On April 7, 2020 U.S. Treasury released final regulations implementing the hybrid mismatch rules under Internal Revenue Code Sections 245A(e) and 267A.  Our financial statements are based on guidance that existed as of the reporting date and therefore do not include the tax implications of these final regulations. We will include any change in tax related to the regulations in the period in which they were enacted but estimate that they will not have a material impact on us.
Our net deferred tax asset is comprised primarily of U.S. federal and state tax credits, U.S. federal and state and foreign net operating loss carryforwards and other temporary differences, and is net of deferred tax liabilities related to acquired intangible assets. We maintain a valuation allowance against certain foreign and U.S. deferred tax assets. Each reporting period, we evaluate the need for a valuation allowance on our deferred tax assets by jurisdiction and adjust our estimates as more information becomes available.

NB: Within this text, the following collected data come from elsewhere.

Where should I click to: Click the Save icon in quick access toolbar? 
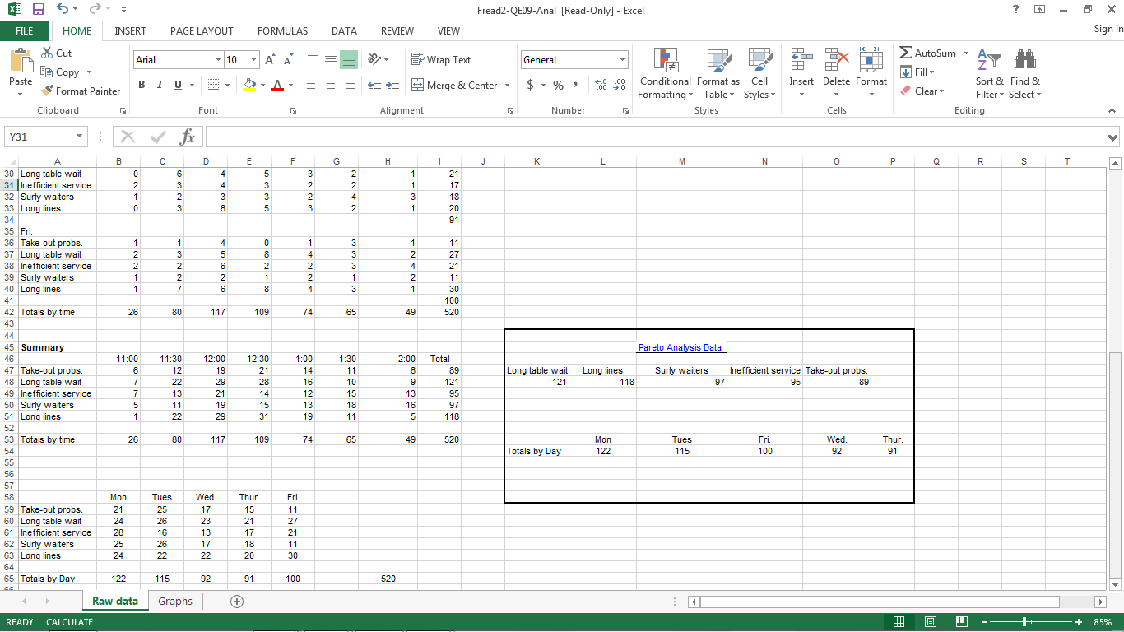point(38,10)
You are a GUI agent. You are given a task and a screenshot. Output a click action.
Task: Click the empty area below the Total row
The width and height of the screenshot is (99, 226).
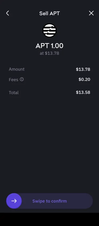pyautogui.click(x=49, y=143)
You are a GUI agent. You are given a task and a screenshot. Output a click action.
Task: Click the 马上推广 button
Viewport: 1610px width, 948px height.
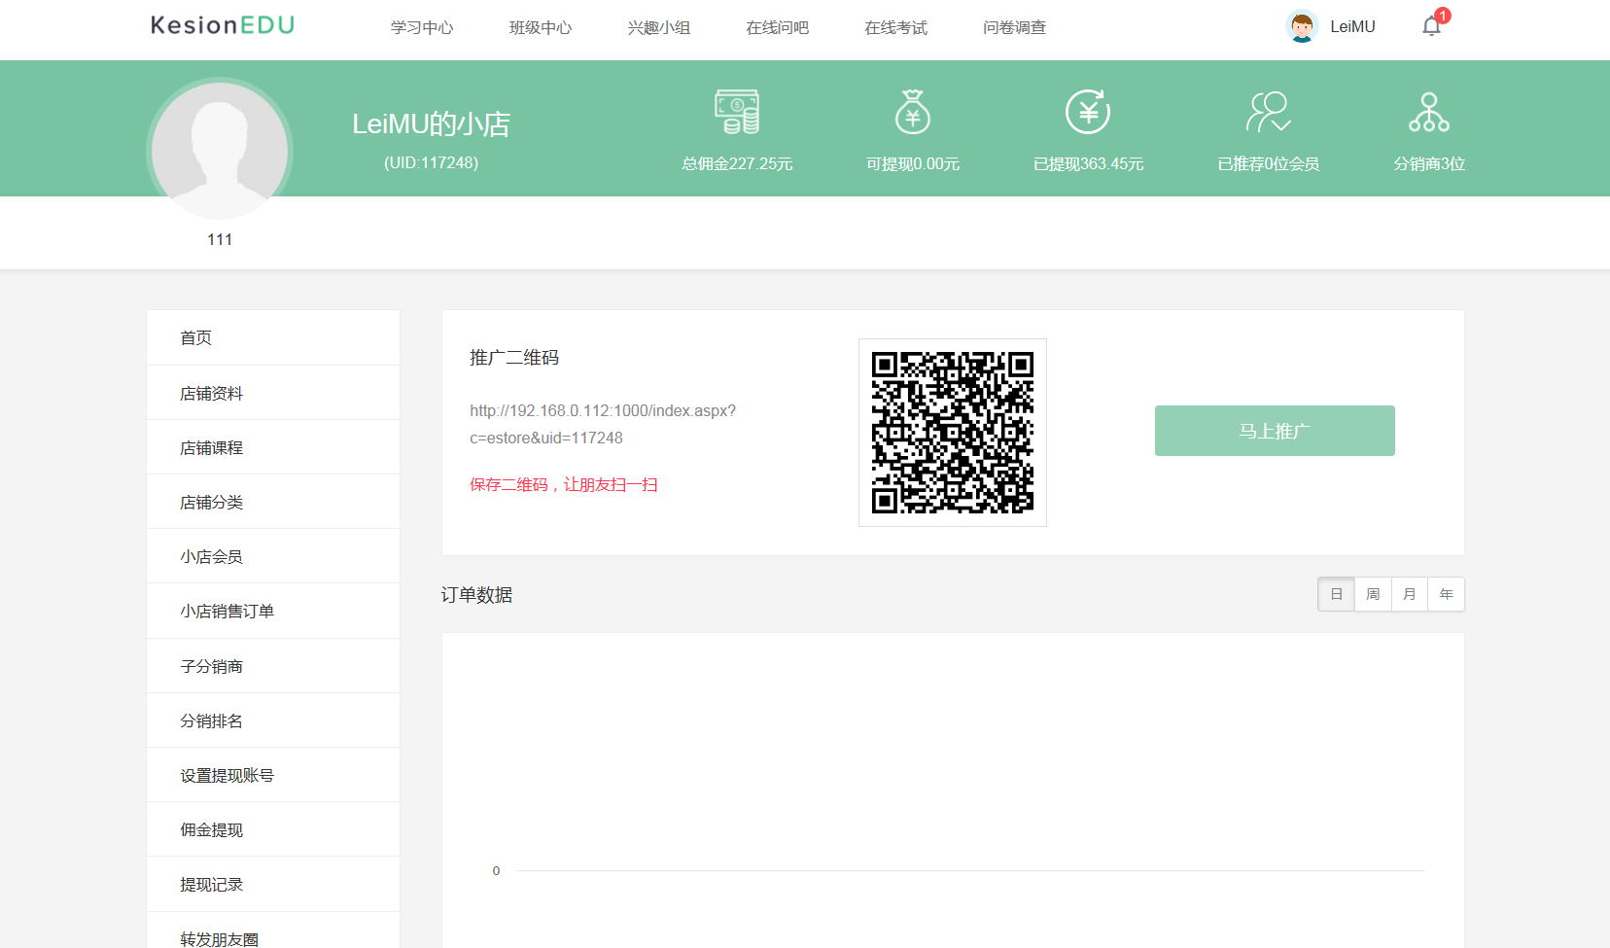point(1275,431)
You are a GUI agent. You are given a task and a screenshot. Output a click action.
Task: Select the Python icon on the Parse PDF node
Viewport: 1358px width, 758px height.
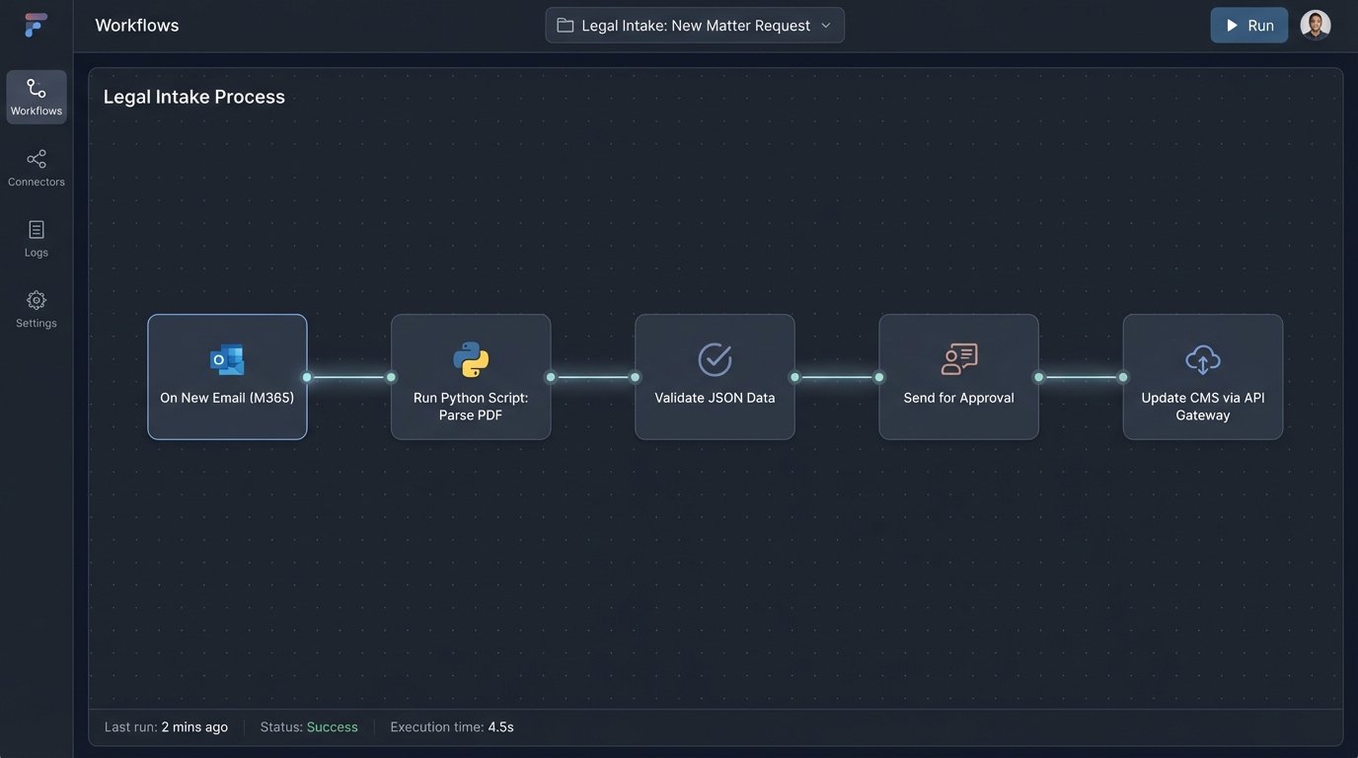pos(471,358)
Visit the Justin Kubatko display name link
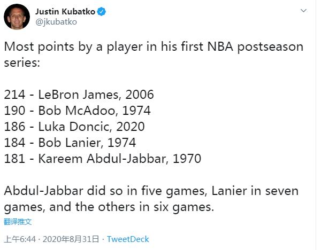Viewport: 329px width, 250px height. [65, 12]
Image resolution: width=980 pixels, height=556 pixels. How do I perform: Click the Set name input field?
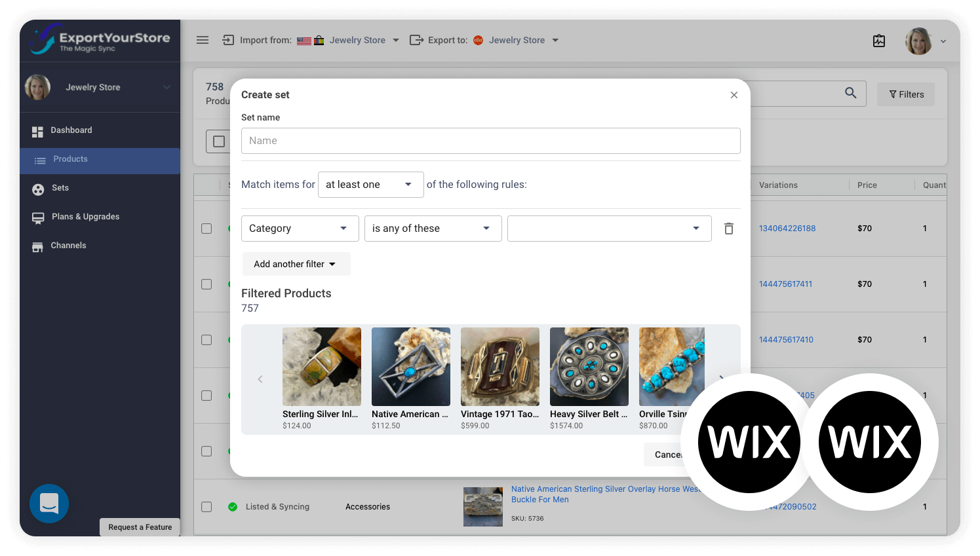point(490,140)
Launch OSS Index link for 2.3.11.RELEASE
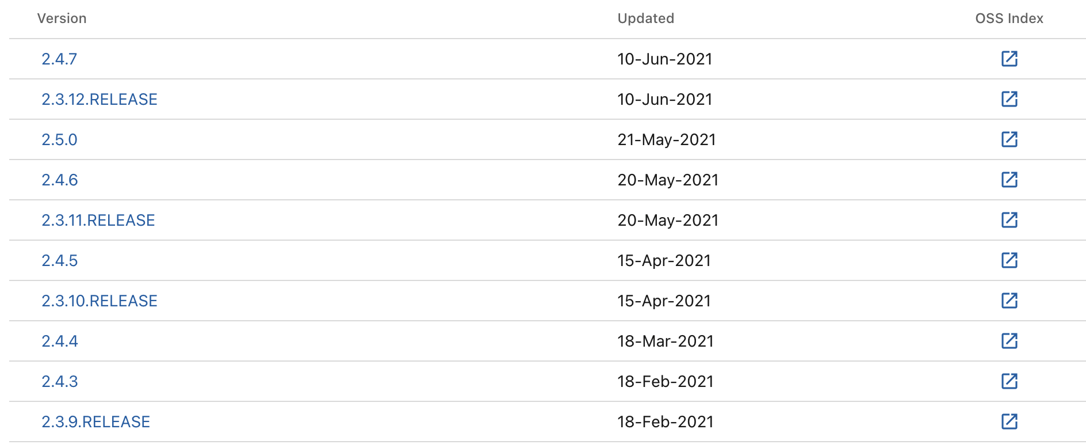The height and width of the screenshot is (448, 1086). coord(1009,220)
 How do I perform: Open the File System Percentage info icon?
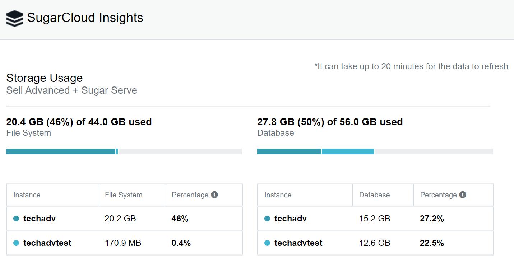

We are required to recognize the financial statement effects of a tax position when it is more likely than not, based on the technical merits, that the position will be sustained upon examination. As a result, we have recorded an unrecognized tax benefit for certain tax benefits which we judge may not be sustained upon examination. Our most significant tax jurisdictions are Ireland and the U.S. (both at the federal level and in various state jurisdictions). For Ireland we are no longer subject to income tax audits by taxing authorities for the years prior to 2015. The U.S. jurisdictions generally have statute of limitations three to four years from the later of the return due date or the date when the return was filed. However, in the U.S. (at the federal level and in most states), carryforward tax attributes that were generated in 2015 and earlier may still be adjusted upon examination by the tax authorities. Certain of our subsidiaries are currently under examination by the French tax authorities for the years ended December 31, 2012, 2013, 2015, 2016 and 2017. These examinations may lead to ordinary course adjustments or proposed adjustments to our taxes. In December 2015, we received proposed tax assessment notices, and, in October 2018 and December 2019, we received revised tax assessment notices from the French tax authorities for 2012 and 2013 and in December 2018 and September 2019, we received a proposed tax assessment notice for 2015, 2016 and 2017, relating to certain transfer pricing adjustments.  The notices propose additional French tax of approximately $41.0 million for 2012 and 2013 and approximately $11.7 million for 2015, 2016 and 2017 including interest and penalties through the respective dates of the proposed assessments, translated at the foreign exchange rate as of March 31, 2020. We disagree with the assessments and are contesting them vigorously. Certain of our Italian subsidiaries are currently under examination by the Italian tax authorities for the year ended December 31, 2017.